**TASK REQUIREMENTS**
The expected output is the line bearing "Open the Tools" followed by all remaining lines of the records, each restated word for word.

————————

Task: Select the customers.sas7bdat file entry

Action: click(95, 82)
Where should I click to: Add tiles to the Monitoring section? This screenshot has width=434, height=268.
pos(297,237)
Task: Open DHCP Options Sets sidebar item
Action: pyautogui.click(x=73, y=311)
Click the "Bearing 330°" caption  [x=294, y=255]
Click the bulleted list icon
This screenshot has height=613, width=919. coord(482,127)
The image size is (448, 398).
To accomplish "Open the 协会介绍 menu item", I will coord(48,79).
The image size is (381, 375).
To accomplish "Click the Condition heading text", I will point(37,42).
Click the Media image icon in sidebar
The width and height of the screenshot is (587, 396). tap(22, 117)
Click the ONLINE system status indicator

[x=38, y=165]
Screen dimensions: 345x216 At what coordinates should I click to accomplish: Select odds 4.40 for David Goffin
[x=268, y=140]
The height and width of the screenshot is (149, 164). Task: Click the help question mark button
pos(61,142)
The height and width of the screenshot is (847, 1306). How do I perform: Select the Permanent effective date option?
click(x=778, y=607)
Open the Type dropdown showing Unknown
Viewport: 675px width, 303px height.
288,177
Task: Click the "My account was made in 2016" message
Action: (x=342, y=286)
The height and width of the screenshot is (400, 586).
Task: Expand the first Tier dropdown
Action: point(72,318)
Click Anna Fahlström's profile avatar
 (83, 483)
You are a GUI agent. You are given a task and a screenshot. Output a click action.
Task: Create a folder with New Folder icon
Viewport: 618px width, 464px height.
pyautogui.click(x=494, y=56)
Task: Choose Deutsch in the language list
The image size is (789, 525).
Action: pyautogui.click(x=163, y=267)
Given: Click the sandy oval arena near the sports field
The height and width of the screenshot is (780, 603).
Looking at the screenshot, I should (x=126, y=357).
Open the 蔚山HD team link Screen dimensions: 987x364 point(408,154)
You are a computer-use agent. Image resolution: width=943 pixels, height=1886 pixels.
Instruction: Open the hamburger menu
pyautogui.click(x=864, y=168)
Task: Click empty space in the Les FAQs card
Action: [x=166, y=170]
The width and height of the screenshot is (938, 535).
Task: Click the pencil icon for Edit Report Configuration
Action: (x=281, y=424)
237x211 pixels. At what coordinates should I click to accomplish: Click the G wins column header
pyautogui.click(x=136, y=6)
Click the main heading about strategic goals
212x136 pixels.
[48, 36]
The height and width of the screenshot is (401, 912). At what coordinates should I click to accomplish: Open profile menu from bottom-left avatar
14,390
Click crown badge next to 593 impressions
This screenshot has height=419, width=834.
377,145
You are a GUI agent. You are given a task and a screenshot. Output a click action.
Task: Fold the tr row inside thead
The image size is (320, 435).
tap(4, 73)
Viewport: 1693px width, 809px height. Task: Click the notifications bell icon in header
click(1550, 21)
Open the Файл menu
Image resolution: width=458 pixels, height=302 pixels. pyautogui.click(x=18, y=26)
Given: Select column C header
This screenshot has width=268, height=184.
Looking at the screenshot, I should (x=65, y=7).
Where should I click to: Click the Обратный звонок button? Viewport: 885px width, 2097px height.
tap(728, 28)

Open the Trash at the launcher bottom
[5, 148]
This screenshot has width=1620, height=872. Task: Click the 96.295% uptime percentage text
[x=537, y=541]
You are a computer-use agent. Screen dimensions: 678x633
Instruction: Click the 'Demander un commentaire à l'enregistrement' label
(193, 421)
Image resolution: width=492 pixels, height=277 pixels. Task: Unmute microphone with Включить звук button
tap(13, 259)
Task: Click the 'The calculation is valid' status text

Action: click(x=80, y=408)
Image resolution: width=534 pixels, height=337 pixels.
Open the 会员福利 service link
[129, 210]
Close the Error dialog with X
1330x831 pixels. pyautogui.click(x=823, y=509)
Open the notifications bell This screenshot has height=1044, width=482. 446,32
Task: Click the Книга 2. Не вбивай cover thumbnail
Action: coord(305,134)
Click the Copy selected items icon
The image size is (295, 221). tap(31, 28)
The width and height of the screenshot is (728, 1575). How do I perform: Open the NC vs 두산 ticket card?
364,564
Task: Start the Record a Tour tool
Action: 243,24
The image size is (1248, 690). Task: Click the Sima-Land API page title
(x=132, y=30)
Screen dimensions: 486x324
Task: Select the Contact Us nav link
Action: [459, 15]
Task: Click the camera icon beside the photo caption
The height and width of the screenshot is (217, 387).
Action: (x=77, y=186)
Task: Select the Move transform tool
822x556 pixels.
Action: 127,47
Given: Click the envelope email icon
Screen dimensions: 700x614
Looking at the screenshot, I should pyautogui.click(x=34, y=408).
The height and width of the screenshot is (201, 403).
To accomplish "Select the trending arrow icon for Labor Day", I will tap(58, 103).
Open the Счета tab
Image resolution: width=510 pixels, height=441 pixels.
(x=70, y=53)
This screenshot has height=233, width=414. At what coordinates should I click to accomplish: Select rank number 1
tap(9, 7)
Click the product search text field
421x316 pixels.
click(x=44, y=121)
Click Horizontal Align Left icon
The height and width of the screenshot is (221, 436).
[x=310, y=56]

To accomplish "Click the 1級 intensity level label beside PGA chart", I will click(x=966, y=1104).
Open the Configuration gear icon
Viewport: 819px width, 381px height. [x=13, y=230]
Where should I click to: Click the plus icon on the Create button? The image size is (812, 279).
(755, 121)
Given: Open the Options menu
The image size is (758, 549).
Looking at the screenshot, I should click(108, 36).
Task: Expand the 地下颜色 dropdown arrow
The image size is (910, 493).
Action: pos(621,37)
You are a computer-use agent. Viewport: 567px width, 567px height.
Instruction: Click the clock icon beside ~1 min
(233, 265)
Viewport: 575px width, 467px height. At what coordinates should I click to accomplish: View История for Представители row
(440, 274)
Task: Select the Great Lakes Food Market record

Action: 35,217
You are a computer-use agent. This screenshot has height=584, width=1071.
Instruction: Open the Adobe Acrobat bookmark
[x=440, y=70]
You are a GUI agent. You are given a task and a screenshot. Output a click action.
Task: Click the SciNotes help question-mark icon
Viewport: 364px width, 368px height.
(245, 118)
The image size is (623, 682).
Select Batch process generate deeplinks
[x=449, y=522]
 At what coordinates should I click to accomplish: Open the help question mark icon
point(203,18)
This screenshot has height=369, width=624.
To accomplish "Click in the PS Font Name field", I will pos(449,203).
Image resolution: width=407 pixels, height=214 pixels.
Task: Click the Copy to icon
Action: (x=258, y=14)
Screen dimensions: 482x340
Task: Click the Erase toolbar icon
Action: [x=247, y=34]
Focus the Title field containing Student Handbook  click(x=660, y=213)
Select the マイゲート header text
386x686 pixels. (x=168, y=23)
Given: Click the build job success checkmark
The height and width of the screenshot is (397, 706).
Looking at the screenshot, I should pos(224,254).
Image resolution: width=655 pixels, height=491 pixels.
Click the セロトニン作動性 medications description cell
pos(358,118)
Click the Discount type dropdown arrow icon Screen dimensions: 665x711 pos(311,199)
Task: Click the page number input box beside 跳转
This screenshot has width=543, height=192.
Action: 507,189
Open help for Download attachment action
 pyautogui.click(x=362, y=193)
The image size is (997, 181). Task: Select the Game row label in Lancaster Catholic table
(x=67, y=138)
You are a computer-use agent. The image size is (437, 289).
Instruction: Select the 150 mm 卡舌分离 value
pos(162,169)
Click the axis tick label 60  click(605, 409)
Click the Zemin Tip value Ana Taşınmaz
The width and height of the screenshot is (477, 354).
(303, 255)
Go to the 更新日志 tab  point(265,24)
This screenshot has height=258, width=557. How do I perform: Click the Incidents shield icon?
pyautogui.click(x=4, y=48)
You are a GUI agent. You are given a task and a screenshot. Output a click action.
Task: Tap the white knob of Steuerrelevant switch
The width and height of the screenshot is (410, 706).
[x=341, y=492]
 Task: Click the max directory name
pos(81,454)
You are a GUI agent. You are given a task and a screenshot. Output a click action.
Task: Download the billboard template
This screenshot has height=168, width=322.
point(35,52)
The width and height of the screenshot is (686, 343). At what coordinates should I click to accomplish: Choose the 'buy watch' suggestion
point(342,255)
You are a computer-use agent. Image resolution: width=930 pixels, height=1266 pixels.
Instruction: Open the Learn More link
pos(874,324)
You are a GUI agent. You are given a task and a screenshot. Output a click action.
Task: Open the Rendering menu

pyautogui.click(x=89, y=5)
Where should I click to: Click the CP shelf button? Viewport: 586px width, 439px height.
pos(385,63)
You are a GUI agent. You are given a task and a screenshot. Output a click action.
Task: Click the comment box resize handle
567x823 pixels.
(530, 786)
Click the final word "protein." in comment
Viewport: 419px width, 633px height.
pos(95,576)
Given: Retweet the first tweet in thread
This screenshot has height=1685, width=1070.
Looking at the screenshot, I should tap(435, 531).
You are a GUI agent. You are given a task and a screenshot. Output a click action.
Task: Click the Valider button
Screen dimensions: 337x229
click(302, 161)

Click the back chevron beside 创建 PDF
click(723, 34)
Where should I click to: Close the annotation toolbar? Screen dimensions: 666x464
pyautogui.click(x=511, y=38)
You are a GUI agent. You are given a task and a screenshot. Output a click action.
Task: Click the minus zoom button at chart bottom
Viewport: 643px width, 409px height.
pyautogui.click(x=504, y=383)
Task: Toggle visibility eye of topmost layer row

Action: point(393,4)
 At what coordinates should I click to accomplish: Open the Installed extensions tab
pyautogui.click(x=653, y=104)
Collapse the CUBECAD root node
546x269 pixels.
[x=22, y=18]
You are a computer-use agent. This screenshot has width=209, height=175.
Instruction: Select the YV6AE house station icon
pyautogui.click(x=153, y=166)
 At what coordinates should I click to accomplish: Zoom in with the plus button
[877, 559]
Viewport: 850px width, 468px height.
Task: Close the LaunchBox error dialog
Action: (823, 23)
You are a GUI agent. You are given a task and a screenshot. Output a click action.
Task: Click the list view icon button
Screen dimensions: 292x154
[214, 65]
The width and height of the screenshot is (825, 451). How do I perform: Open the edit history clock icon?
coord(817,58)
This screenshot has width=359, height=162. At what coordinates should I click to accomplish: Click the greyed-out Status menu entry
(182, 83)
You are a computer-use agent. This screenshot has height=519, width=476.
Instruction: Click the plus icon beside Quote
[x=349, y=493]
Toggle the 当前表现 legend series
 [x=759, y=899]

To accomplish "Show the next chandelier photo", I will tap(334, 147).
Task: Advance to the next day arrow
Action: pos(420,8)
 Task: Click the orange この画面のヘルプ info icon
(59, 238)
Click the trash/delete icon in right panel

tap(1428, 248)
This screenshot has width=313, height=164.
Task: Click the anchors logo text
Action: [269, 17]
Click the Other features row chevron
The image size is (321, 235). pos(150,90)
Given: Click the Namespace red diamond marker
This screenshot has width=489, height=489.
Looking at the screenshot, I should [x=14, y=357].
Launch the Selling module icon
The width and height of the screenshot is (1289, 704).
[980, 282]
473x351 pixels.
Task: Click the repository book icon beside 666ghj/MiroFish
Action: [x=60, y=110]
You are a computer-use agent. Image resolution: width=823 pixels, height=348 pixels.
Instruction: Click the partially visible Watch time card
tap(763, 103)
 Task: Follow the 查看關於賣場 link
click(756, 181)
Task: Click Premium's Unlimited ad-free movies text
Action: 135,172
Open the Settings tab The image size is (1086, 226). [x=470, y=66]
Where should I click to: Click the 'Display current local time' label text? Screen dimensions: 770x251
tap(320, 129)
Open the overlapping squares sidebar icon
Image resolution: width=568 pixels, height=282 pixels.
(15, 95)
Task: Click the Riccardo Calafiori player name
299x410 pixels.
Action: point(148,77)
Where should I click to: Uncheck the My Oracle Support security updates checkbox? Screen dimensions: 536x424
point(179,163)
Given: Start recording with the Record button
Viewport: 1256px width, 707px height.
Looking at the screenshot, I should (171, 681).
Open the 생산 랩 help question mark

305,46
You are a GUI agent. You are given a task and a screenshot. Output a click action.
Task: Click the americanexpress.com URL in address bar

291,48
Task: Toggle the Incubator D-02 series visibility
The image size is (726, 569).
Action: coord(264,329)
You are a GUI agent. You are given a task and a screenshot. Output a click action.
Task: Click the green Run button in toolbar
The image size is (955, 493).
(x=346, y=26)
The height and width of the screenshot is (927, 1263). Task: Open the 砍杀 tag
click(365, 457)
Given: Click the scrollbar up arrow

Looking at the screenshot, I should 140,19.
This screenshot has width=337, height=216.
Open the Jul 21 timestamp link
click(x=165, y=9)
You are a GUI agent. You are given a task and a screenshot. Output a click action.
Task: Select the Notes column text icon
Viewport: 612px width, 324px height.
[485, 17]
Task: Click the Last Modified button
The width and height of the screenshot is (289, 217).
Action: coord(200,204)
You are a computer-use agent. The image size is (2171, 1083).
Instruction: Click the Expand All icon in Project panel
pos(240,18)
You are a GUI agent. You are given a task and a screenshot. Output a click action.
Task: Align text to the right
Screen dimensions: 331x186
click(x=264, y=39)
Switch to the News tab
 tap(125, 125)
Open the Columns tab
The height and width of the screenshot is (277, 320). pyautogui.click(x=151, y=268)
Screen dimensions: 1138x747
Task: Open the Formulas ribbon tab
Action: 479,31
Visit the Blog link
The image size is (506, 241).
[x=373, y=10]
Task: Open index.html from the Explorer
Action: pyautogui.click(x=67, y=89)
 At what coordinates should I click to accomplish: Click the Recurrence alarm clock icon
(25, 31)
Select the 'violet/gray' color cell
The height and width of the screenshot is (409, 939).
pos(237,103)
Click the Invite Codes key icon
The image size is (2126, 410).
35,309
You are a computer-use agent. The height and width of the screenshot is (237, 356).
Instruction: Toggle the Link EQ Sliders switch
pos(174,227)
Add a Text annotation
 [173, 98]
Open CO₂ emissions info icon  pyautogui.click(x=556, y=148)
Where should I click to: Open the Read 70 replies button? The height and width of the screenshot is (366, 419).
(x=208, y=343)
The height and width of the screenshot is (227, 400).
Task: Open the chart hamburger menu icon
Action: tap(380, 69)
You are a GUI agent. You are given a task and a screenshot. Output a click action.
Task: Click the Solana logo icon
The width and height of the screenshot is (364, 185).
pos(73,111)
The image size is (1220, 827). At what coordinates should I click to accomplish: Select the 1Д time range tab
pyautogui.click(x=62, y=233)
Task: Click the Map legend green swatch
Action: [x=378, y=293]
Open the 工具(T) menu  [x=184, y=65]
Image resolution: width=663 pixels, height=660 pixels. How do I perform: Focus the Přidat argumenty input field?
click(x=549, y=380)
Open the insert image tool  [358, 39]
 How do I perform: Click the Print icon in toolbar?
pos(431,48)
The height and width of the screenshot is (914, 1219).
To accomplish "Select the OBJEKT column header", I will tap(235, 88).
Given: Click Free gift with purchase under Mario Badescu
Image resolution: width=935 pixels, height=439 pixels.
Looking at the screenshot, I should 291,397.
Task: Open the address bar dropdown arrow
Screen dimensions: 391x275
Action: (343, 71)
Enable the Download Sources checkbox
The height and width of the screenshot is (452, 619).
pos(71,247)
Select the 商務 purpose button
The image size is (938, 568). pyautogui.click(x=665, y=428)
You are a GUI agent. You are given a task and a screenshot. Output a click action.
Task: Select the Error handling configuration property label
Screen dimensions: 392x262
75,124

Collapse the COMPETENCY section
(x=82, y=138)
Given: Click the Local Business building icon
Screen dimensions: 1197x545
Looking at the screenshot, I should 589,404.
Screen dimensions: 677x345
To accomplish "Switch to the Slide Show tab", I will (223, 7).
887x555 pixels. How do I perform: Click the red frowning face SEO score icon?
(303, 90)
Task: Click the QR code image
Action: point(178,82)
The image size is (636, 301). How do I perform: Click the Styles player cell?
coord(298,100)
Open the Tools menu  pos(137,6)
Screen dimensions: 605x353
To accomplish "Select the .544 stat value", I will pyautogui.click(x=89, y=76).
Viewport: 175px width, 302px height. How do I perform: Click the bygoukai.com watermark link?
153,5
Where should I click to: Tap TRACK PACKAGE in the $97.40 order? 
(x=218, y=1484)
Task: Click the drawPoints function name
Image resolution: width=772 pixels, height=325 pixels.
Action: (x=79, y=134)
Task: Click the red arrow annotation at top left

————————

**RESULT OF THE EXERCISE**
Open the Tools menu  pos(137,6)
Screen dimensions: 605x353
To accomplish "Select the .544 stat value", I will pyautogui.click(x=89, y=76).
Viewport: 175px width, 302px height. How do I perform: Click the bygoukai.com watermark link?
153,5
Where should I click to: Tap TRACK PACKAGE in the $97.40 order? 
(x=218, y=1484)
Task: Click the drawPoints function name
Image resolution: width=772 pixels, height=325 pixels.
Action: (x=79, y=134)
Task: Click the red arrow annotation at top left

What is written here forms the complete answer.